This section is from the book "Dainty Dishes Receipts", by Harriett St. Clair. Also available from Amazon: Dainty Dishes.
Two quarts of brandy to a pound and a half of brown sugar-candy, and an ounce and a half of fresh Seville orange-peel pared as clean from any white as possible; let them infuse six weeks in an earthen jar, stirring every two or three days till the sugar-candy is dissolved; filter through blotting-paper, and bottle.
Pour four bottles of the best brandy into an earthen jar with a cover, and add to it a pound and a half of fine sugar pounded, the juice of sixteen lemons, and the peel of the same, cut clean from the white; pour on this two quarts of milk boiling hot; stir well together, and let it stand in the jar, covered, for eight days, repeating the stirring every day; filter and bottle it.
Take a handful of the young sprouts of the peach-tree; pour over them two quarts of brandy; let it stand three days to extract the fine flavour of the leaves, then take them out and add to the brandy two quarts of clarified sugar, and a quarter of a pound of bitter almonds, blanched and cut small; let it stand six weeks, then strain and bottle. Another method is to beat all together in a mortar half a pound of apricot kernels with the skins on, two drachms of cinnamon, six cloves, two ounces of coriander seed, and four pounds of the finest-sugar; infuse all this in four quarts of the best brandy in an earthen jar with a narrow mouth, not too closely corked, for a month, often shaken, and exposed as much to the sun as possible; then strain and bottle. These liqueurs are very useful for flavouring jellies, creams, etc.
Mash two quarts of raspberries; put them in a dish, and cover them with white wine vinegar; let them stand twelve hours or more, then run the juice through a jelly-bag; to each pint allow two pounds of sugar, which you have previously pounded, melted in a little water, and clarified with the whites of four eggs. When it boils, skim it well, and add it to the juice. Let the whole boil half an hour, and when cold, bottle; cork, seal it over, and keep in a cool dry place.
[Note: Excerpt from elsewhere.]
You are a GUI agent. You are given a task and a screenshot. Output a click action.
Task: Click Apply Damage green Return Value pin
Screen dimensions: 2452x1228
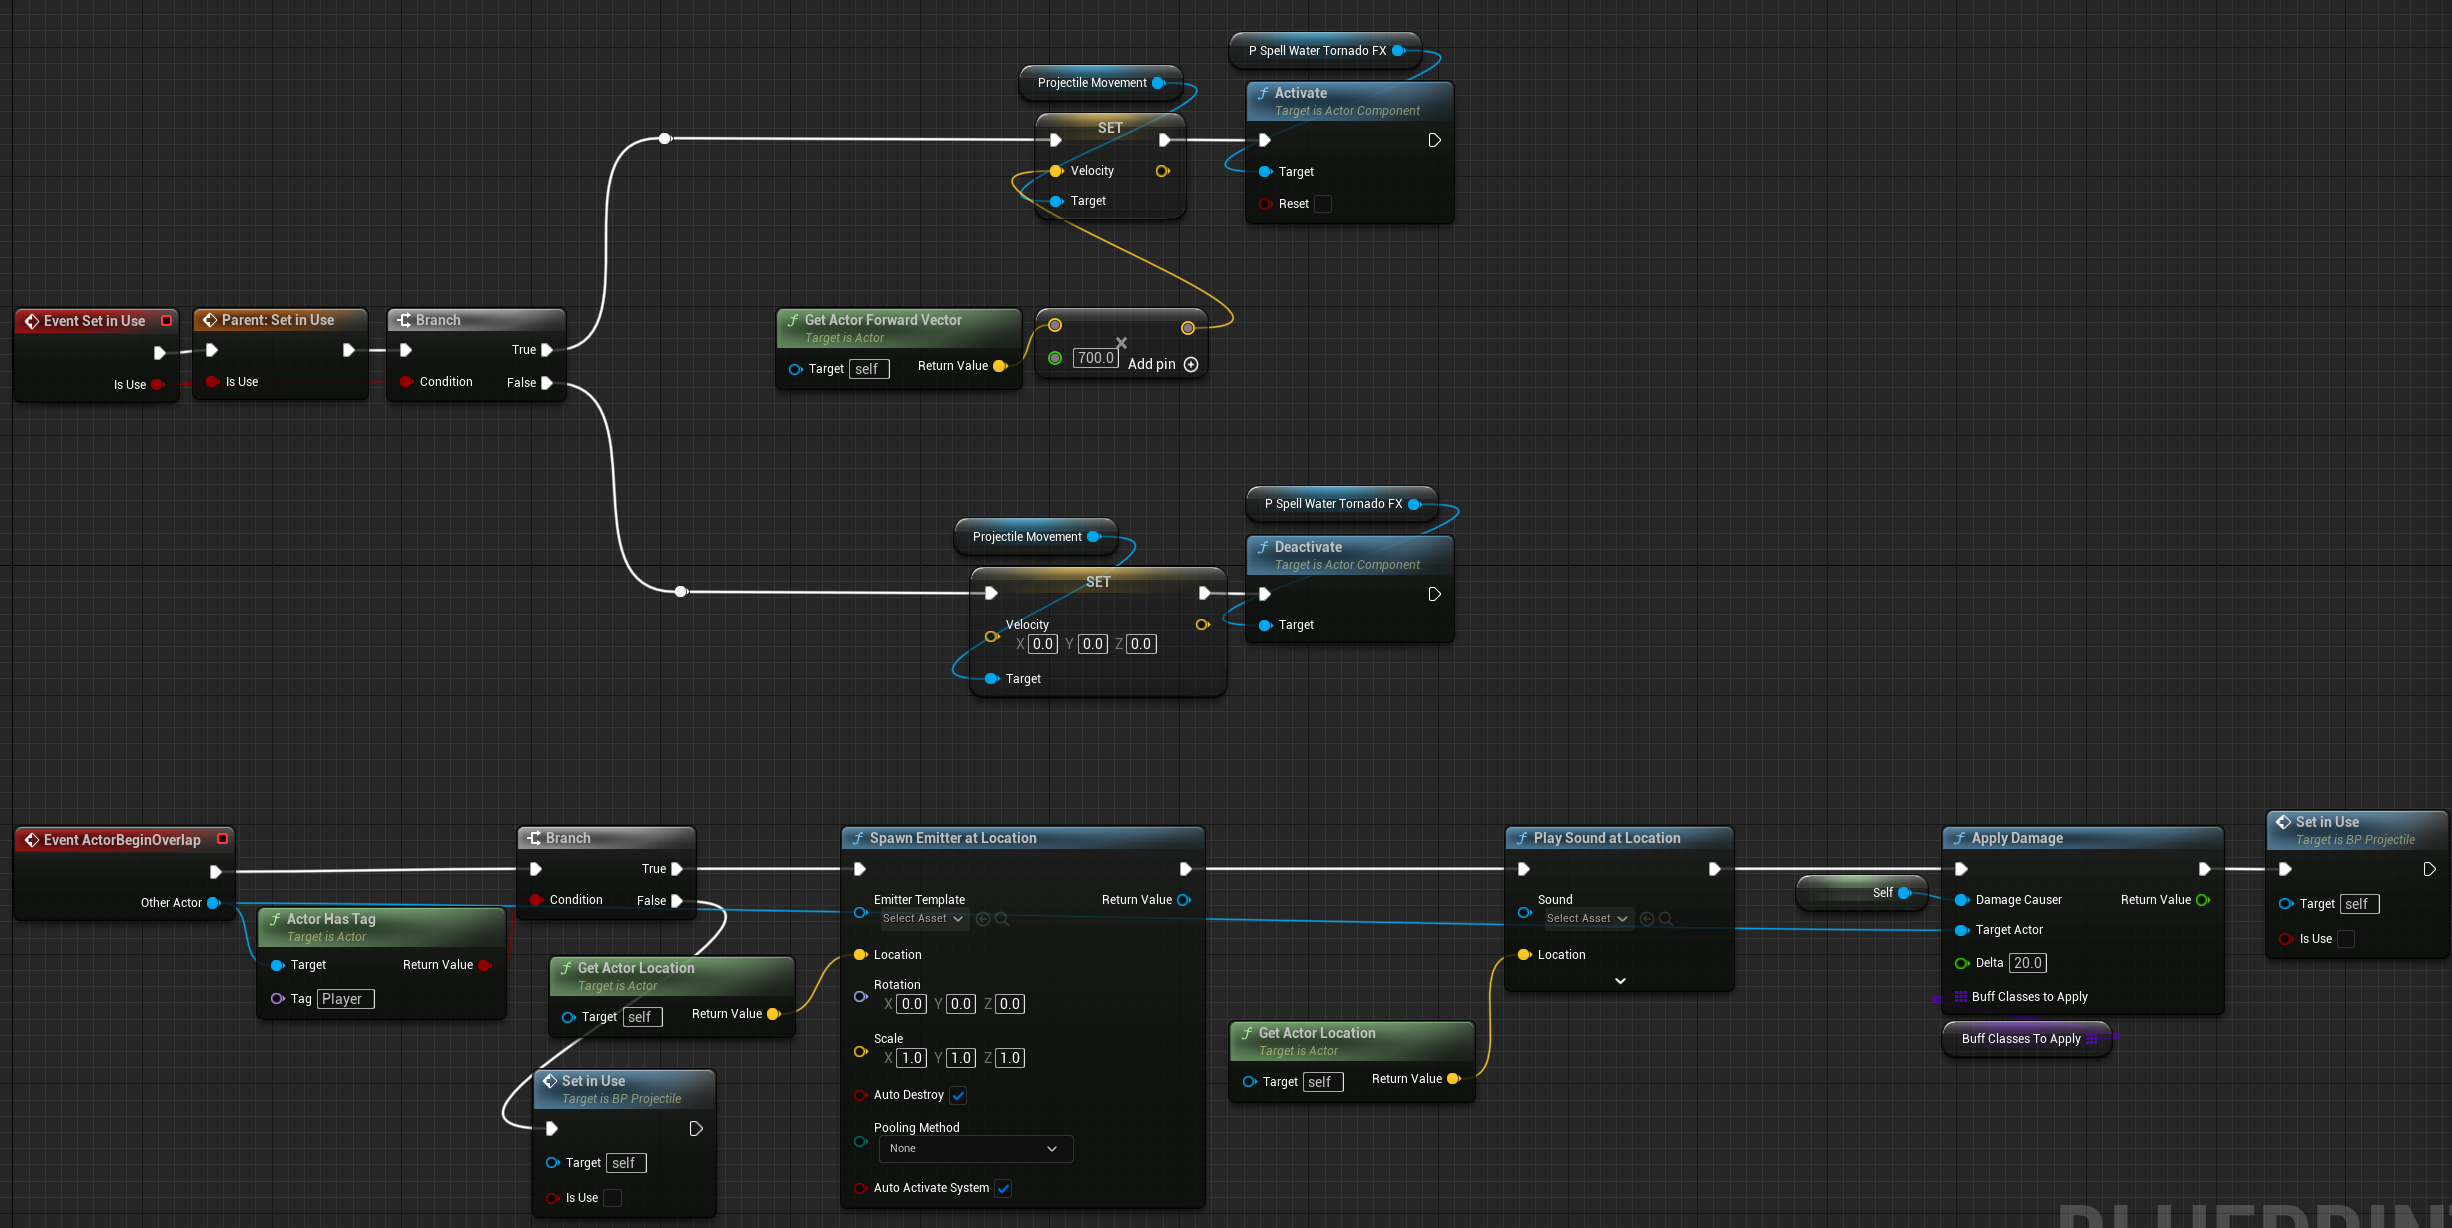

This, which is a most popular drink all over Germany, should be made of a bottle of light Rhine or Moselle wine, into which you infuse for an hour a large handful of "woodroffe," a sweet-smelling plant, which is common enough in England, growing in almost every wood - in German it is called "Waldmeister;" add a couple of lumps of sugar, and ice it well. The woodroffe, after it has infused for about an hour, should be removed, and only a few fresh sprigs added to float about on the top - some should be in each glass served. It is excellent, and supposed to be peculiarly wholesome. Care must be taken to use only the leaves of the plant, which has a small white flower. On the Rhine it is usual to add some strawberry and a few black-currant leaves, and almost everywhere a slice of orange is served floating in each glass; but it is far better with nothing but the wine, sugar, and woodroffe, well iced.